▸ **What you need to do**
An exact, complete copy of the lines below is the expected answer.

※ ※ ※

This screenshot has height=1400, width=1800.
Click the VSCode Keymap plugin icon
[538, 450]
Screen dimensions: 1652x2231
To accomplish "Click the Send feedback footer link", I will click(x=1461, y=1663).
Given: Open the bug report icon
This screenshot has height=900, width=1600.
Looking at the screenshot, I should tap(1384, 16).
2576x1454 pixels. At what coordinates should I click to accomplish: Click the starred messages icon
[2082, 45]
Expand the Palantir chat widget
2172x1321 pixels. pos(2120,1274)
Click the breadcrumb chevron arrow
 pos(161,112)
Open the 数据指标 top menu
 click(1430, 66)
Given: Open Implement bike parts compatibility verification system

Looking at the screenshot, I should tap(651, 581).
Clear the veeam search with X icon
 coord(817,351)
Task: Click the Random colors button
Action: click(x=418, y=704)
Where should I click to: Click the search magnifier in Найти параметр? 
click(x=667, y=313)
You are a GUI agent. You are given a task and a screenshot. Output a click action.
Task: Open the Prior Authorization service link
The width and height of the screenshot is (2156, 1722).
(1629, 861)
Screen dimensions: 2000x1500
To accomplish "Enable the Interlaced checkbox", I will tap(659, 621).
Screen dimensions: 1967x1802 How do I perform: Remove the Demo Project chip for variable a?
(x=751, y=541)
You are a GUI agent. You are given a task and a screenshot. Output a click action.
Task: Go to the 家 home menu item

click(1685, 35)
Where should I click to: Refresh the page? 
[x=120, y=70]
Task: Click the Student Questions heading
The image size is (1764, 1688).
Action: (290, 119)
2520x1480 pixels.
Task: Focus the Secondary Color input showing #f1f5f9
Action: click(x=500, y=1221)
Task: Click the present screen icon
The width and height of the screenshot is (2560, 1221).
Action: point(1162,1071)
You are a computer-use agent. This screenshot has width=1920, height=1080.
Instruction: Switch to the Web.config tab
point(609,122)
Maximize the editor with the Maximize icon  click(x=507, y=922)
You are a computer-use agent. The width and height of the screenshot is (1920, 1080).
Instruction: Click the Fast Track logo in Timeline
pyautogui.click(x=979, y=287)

※ ※ ※

▸ **Answer section**
This screenshot has height=1400, width=1800.
Click the VSCode Keymap plugin icon
[538, 450]
Screen dimensions: 1652x2231
To accomplish "Click the Send feedback footer link", I will click(x=1461, y=1663).
Given: Open the bug report icon
This screenshot has height=900, width=1600.
Looking at the screenshot, I should tap(1384, 16).
2576x1454 pixels. At what coordinates should I click to accomplish: Click the starred messages icon
[2082, 45]
Expand the Palantir chat widget
2172x1321 pixels. pos(2120,1274)
Click the breadcrumb chevron arrow
 pos(161,112)
Open the 数据指标 top menu
 click(1430, 66)
Given: Open Implement bike parts compatibility verification system

Looking at the screenshot, I should tap(651, 581).
Clear the veeam search with X icon
 coord(817,351)
Task: Click the Random colors button
Action: click(x=418, y=704)
Where should I click to: Click the search magnifier in Найти параметр? 
click(x=667, y=313)
You are a GUI agent. You are given a task and a screenshot. Output a click action.
Task: Open the Prior Authorization service link
The width and height of the screenshot is (2156, 1722).
(1629, 861)
Screen dimensions: 2000x1500
To accomplish "Enable the Interlaced checkbox", I will tap(659, 621).
Screen dimensions: 1967x1802 How do I perform: Remove the Demo Project chip for variable a?
(x=751, y=541)
You are a GUI agent. You are given a task and a screenshot. Output a click action.
Task: Go to the 家 home menu item

click(1685, 35)
Where should I click to: Refresh the page? 
[x=120, y=70]
Task: Click the Student Questions heading
The image size is (1764, 1688).
Action: (290, 119)
2520x1480 pixels.
Task: Focus the Secondary Color input showing #f1f5f9
Action: click(x=500, y=1221)
Task: Click the present screen icon
The width and height of the screenshot is (2560, 1221).
Action: point(1162,1071)
You are a computer-use agent. This screenshot has width=1920, height=1080.
Instruction: Switch to the Web.config tab
point(609,122)
Maximize the editor with the Maximize icon  click(x=507, y=922)
You are a computer-use agent. The width and height of the screenshot is (1920, 1080).
Instruction: Click the Fast Track logo in Timeline
pyautogui.click(x=979, y=287)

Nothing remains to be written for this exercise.